begin SOURCE PASSAGE

Re: Performance & Load Testing Results and next steps - Improving OpenMeetings sign in and room enter performance

[email protected] Tue, 02 Feb 2021 00:26:18 -0800

I doubled it to 4GB OpenMeetings and 4GB KMS. I updated the docker instance
to run Openmeetings with xms=2GB and Xmx=4GB.


And I did run exactly the same test again:
 - 50-60 users
 - staggered to enter in a time period around 5-10min
 - distributed into 10 conference rooms 4x4 and 2 webinars with 20 users
each
 - each test runs calls the API to login/createRoomHash and then load the
URL with the room (plus start webcam/audio stream in the conference rooms)

The results look almost the same. There is hardly any improvement:

   - CPU still spikes to almost 100%, memory is not a problem
   - Empty video pods as well as video pods where webcam stream didn't start

There isn't a crash, but that is mostly because I stagger it to enter the
server over a 5-10min period. Which didn't crash the 2GB instance either.

Comparison of the CPU graphs of both hardware configuration and test runs:
https://cwiki.apache.org/confluence/display/OPENMEETINGS/Performance+Testing#PerformanceTesting-ClusterPerformancetestresult02-022021

There is pretty much no improvement.

There is some work on the application side needed. This does not look like
getting better by throwing more hardware at it.

It is really quite limiting to have no logs about any sort of performance
indicators like call length to narrow down where the bottleneck is.
You may find some very low hanging fruits in terms of optimisation if you
can simply concentrate on the top ten calls and optimise those.
Rather than looking at CPU and memory graphs.

Thanks
Sebastian

Sebastian Wagner
Director Arrakeen Solutions, OM-Hosting.com
http://arrakeen-solutions.co.nz/
https://om-hosting.com - Cloud & Server Hosting for HTML5
Video-Conferencing OpenMeetings
<https://www.youracclaim.com/badges/da4e8828-743d-4968-af6f-49033f10d60a/public_url>
<https://www.youracclaim.com/badges/b7e709c6-aa87-4b02-9faf-099038475e36/public_url>


On Tue, 2 Feb 2021 at 17:18, [email protected] <[email protected]>
wrote:

> Have we ever looked into which java method would require the most
> resources/time during the process of entering the conference room ?

end SOURCE PASSAGE
begin DATASET EXTRACT

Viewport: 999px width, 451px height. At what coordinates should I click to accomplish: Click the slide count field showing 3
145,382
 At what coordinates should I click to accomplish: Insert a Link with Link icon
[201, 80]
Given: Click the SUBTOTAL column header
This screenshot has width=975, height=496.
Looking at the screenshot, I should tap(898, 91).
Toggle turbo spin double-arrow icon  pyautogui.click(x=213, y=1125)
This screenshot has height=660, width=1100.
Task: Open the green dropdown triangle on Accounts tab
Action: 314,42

end DATASET EXTRACT

Please extend the mailing-list thread on OpenMeetings load testing, picking up right after its last line. The data stands apart from the OpenMeetings thread and is unrelated to it.

>
> Sebastian Wagner
> Director Arrakeen Solutions, OM-Hosting.com
> http://arrakeen-solutions.co.nz/
> https://om-hosting.com - Cloud & Server Hosting for HTML5
> Video-Conferencing OpenMeetings
>
> <https://www.youracclaim.com/badges/da4e8828-743d-4968-af6f-49033f10d60a/public_url>
> <https://www.youracclaim.com/badges/b7e709c6-aa87-4b02-9faf-099038475e36/public_url>
>
>
> On Tue, 2 Feb 2021 at 16:48, Maxim Solodovnik <[email protected]>
> wrote:
>
>> While do load testing I did the following:
>>
>> create Jmeter test loading "semistatic" stateless error page with 300
>> simultaneous threads (I can share this test it is very simple)
>> CPU usage of OM process was near to 100%
>> the situation is better if Tomcat has more threads (maxThread parameter)
>>
>> I guess we need to check "The Ultimate Tomcat Performace Guide" :)))
>>
>> On Tue, 2 Feb 2021 at 10:41, [email protected] <[email protected]
>> >
>> wrote:
>>
>> > Also the spikes are on the CPU actually more than on the memory:
>> >
>> >
>> https://cwiki.apache.org/confluence/display/OPENMEETINGS/Performance+Testing#PerformanceTesting-ClusterPerformancetestresult02-022021
>> >
>> > The spike is just 50-60 users.
>> >
>> > Why would CPU spike to almost 100% just for that amount of users ?
>> >
>> > I can try with 4GB for Openmeetings and repeat the test.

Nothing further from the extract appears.